身も蓋もない言い方をすれば、女の子の事情なんてどうでもよく、ゲームをクリアしたい、アイテムが欲しいから話しかける。
【ケース3】選択肢

ケース2の続きです。

少女に話かけるとこう言う。

「お父さんがいなくなったの」

どうやら、父親が行方不明らしい

そして、選択肢が現れる。

父親を探してあげますか?「はい」「いいえ」

 

はい、いいえ

はいを選んだ場合、主人公は見ず知らずの少女の父親を見つけるまで、探す責任を負います。なぜなら諦めるという選択肢はないからです。

まぁ、クエストならキャンセルできるかもしれませんが。

しかし、いいえと答えるのは、フィクションと言えども悪い気がします。それにおそらくこのイベントは攻略に必須であるか、もしくは報酬が貰えるだろうと踏んで引き受けます

この点はケース2と同じく、プレイヤーの良心的な判断と攻略重視的な判断が混在しています。

ゲームの主人公ってあまりに大きな責任を安請け合いするから太っ腹だな〜といつも思うところ。
現実的に考えれば、他の人に頼んでくれるよう促す。とか、他の人の協力を仰いでもいいんじゃないかな。

この二者択一の選択肢は、助けるにしても、あんまり助けない、ほどほどに助けるというような質の違う判断を反映させることができません。だからといって、この欠点を解消するために、選択肢を増やしたところでさらに重要な問題があると思います。
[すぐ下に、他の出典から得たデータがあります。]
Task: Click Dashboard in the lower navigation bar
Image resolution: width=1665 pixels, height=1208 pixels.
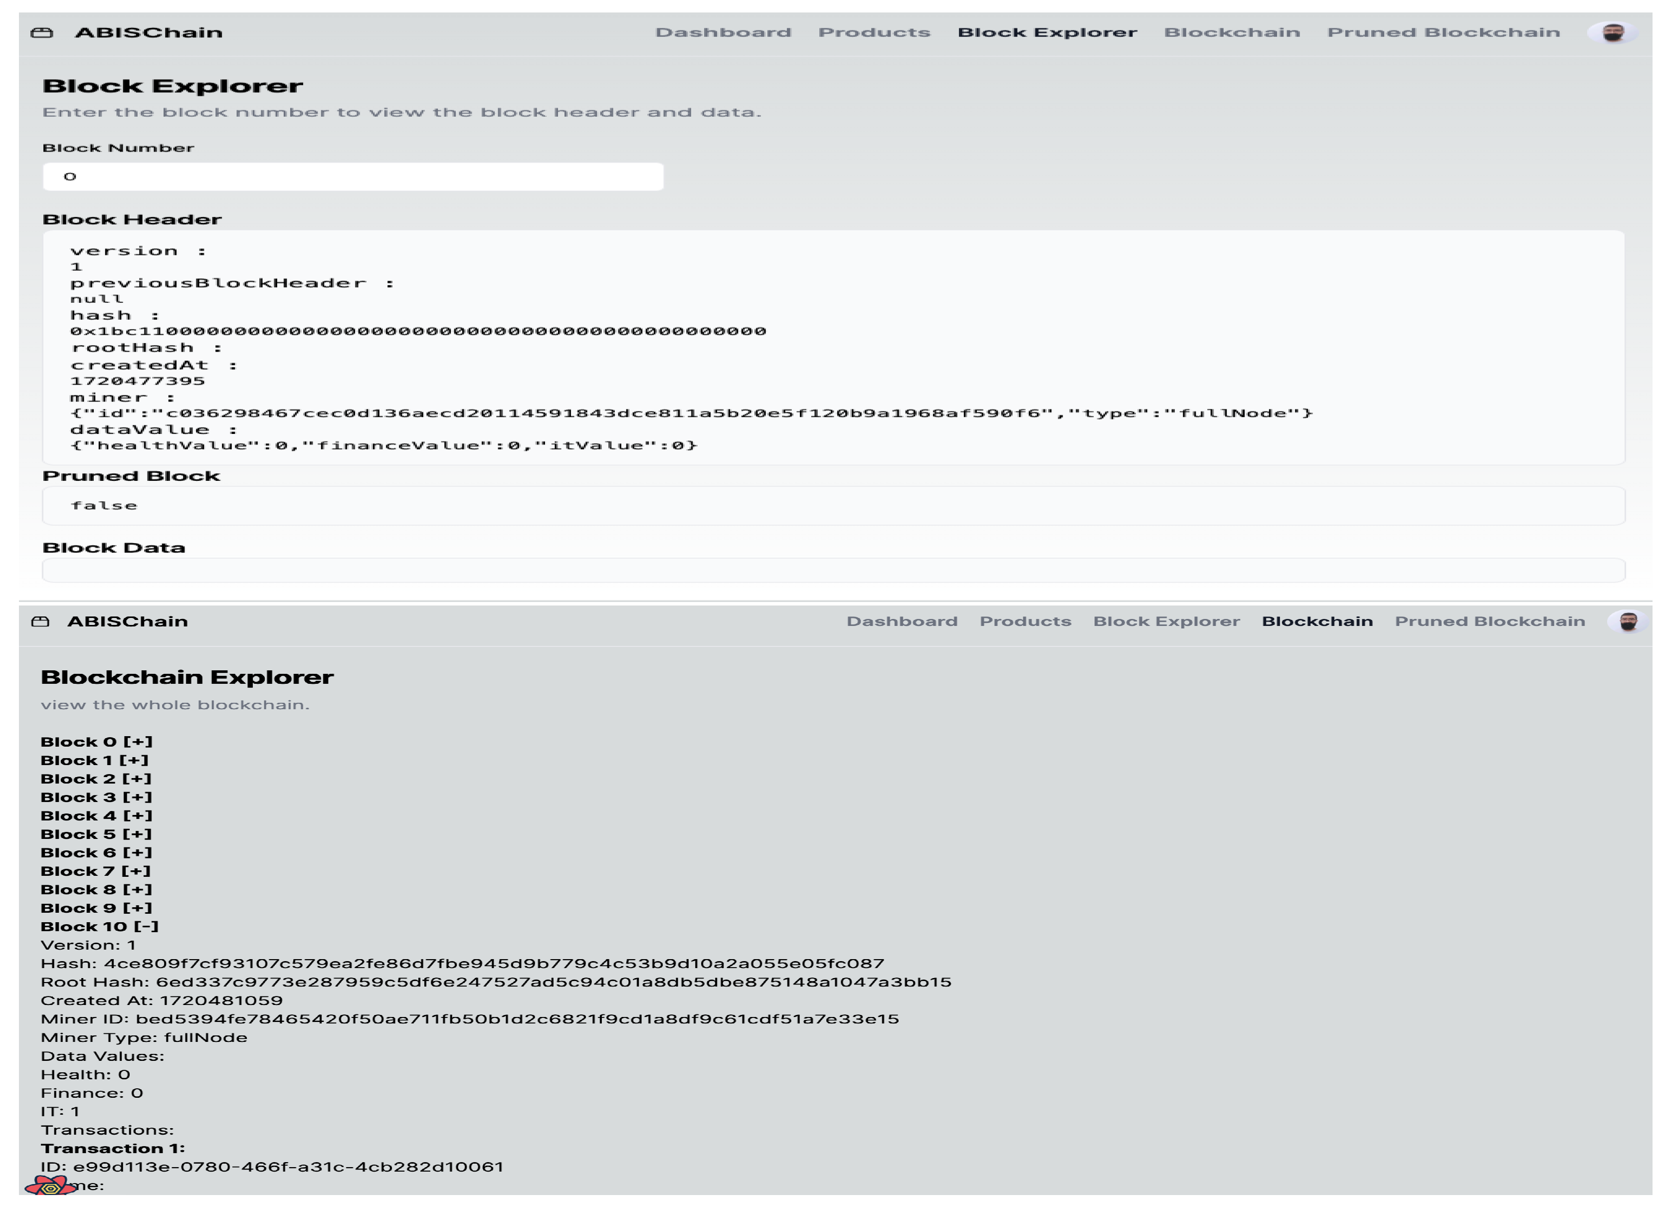Action: pyautogui.click(x=902, y=622)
それは、ニュアンスとでも言うべき文面以外の情報を表現できないという欠点があります

現実の会話において、表情、身振り手振り、声色、間といった非言語的なコミュニケーションを伴っています。

もし、親身になって話を聞き、両手を握りながら「役に立てなくてごめんね」と言われたなら、少し温かい気持ちになるでしょう。

関係ないけど、ドラクエでわざとNGな選択肢を選んで遊ぶのが至高の楽しみというは僕だけではないはず!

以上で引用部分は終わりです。